### WORK ORDER
Starting at the line that holds "1718 (66, 540)", reproduce each line exactly up to and including the last line of the records below. Pictures stay out.

### Extracted records
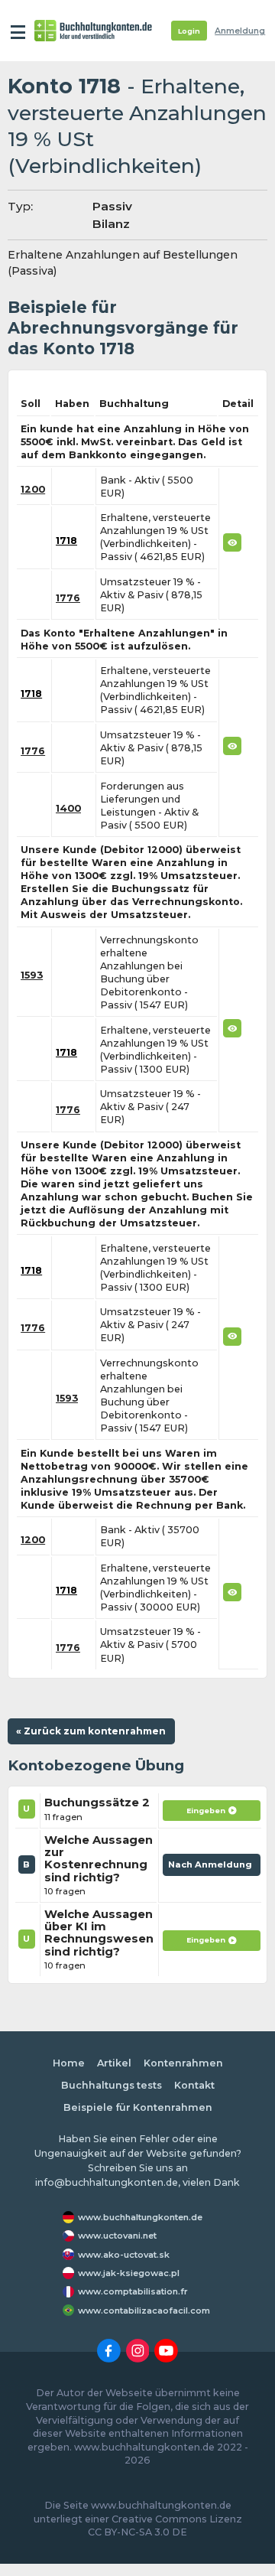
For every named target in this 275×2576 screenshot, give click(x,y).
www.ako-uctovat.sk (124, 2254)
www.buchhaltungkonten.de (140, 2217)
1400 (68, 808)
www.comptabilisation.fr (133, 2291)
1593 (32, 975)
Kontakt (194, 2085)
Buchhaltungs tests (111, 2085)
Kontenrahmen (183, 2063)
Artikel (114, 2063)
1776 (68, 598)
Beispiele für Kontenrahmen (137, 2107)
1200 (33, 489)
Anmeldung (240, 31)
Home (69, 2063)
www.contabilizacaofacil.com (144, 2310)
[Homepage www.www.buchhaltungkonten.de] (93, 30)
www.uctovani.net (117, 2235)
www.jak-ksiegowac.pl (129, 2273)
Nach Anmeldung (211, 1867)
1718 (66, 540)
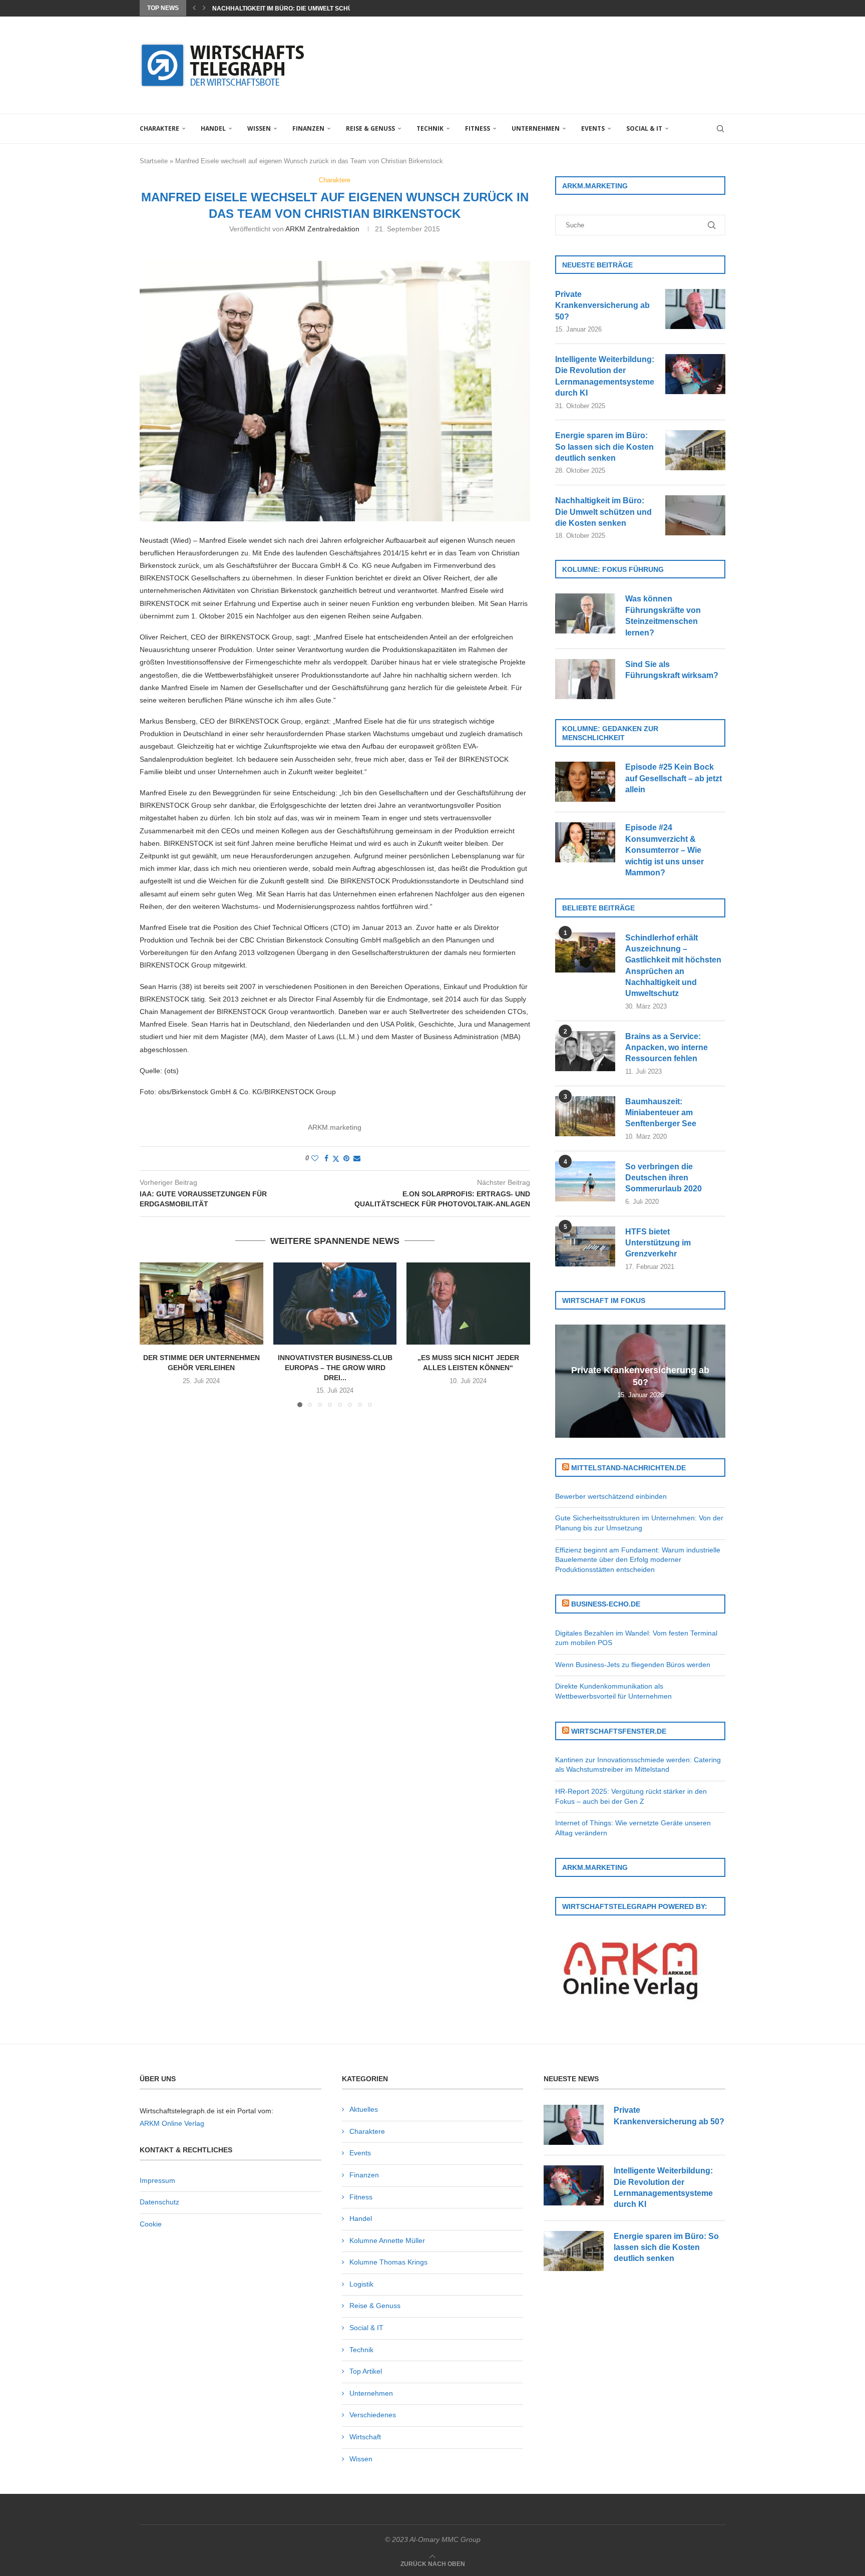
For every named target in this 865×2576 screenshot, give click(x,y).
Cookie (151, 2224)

### FINISHED TASK
1718 (66, 540)
For every named target in this 865×2576 screenshot, give click(x,y).
Cookie (151, 2224)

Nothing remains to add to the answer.